Material for this task:
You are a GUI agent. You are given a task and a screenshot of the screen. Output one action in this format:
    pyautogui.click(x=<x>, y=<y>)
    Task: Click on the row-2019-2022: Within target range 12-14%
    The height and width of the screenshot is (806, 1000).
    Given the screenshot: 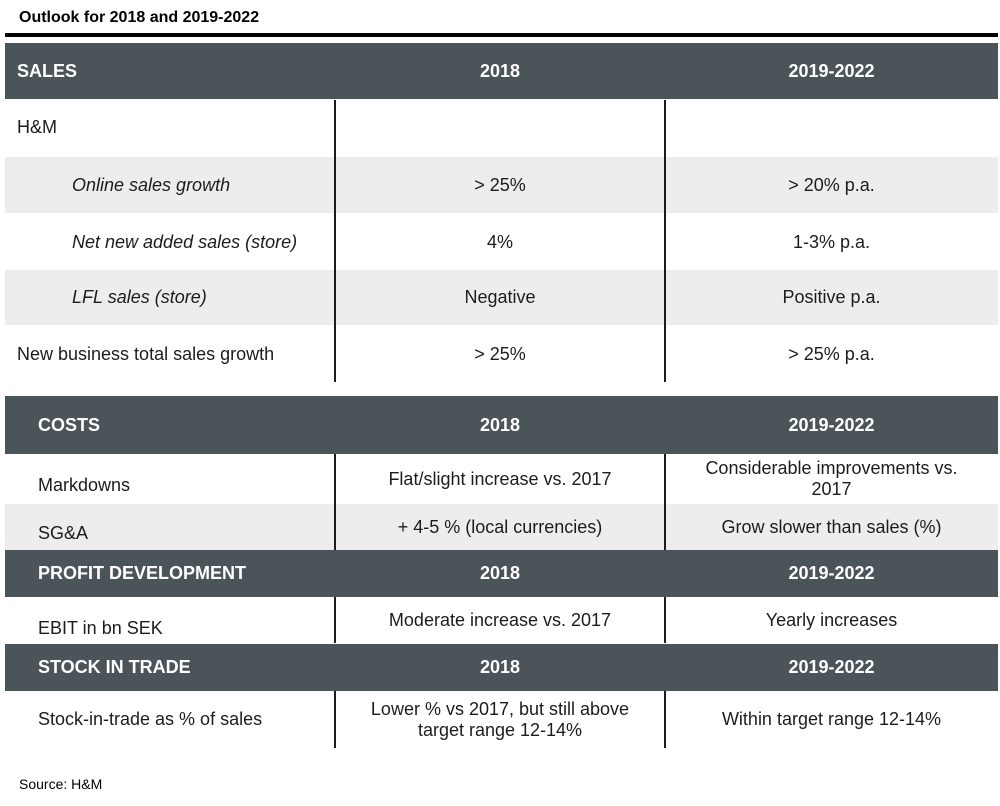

The problem: Convert the listing above into a JSON list of strings, one string per line and no entries for blank lines. Leave the picture out of the output.

Your solution:
[
  "You are a GUI agent. You are given a task and a screenshot of the screen. Output one action in this format:",
  "    pyautogui.click(x=<x>, y=<y>)",
  "    Task: Click on the row-2019-2022: Within target range 12-14%",
  "    The height and width of the screenshot is (806, 1000).",
  "    Given the screenshot: "
]